_Task to complete_
Retype each record exactly; no pictures.

[Dataset entries]
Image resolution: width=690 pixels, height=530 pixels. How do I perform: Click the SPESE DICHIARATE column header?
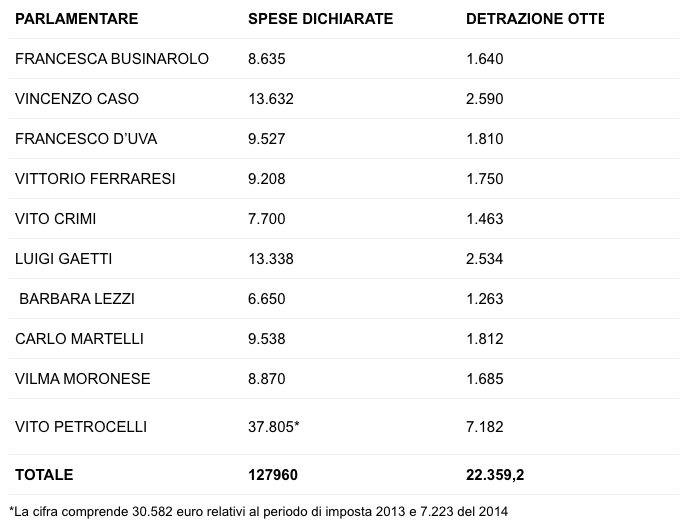pyautogui.click(x=320, y=19)
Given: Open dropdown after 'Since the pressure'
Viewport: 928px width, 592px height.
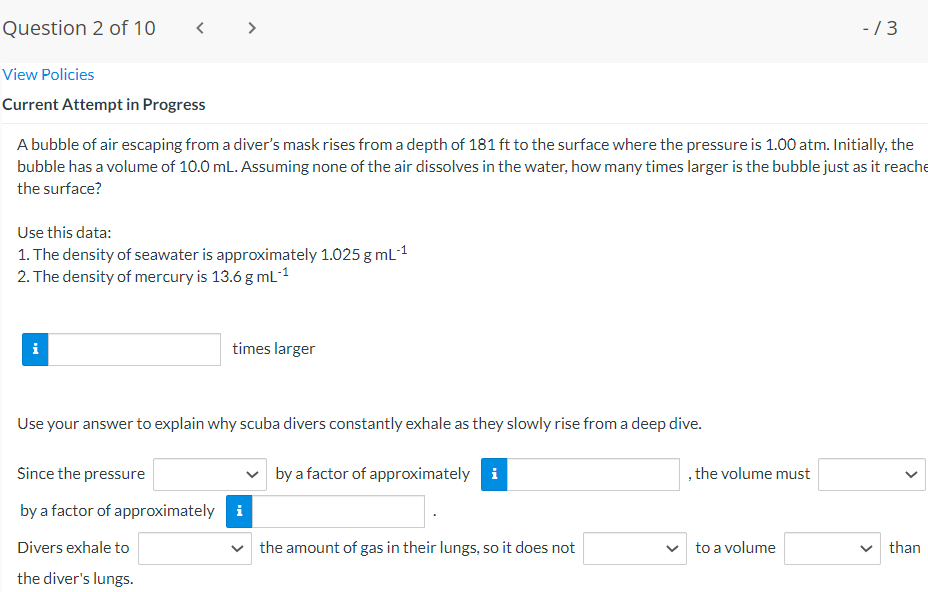Looking at the screenshot, I should click(210, 474).
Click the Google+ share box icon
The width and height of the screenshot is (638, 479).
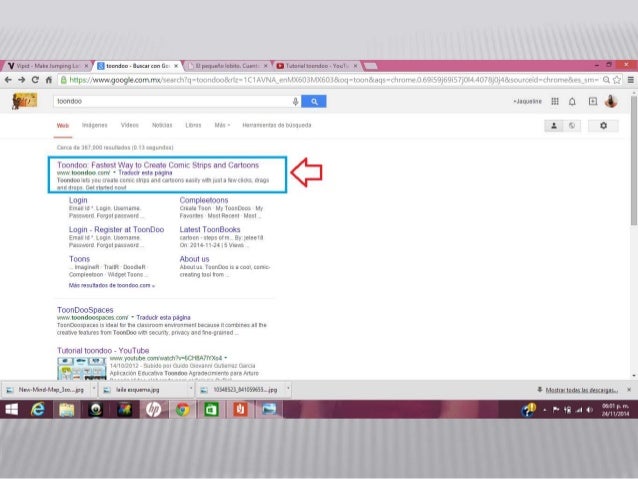(x=593, y=101)
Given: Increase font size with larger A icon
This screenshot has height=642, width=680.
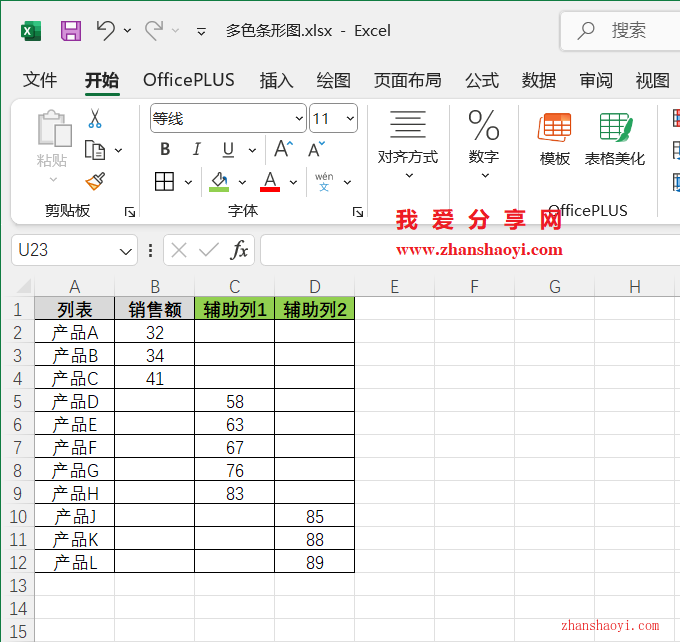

_Reply to the exercise_
Image resolution: width=690 pixels, height=530 pixels. How do I perform: Click the SPESE DICHIARATE column header?
pyautogui.click(x=320, y=19)
Given: Open dropdown after 'Since the pressure'
Viewport: 928px width, 592px height.
Looking at the screenshot, I should click(210, 474).
Click the Google+ share box icon
The width and height of the screenshot is (638, 479).
(x=593, y=101)
Given: Increase font size with larger A icon
This screenshot has height=642, width=680.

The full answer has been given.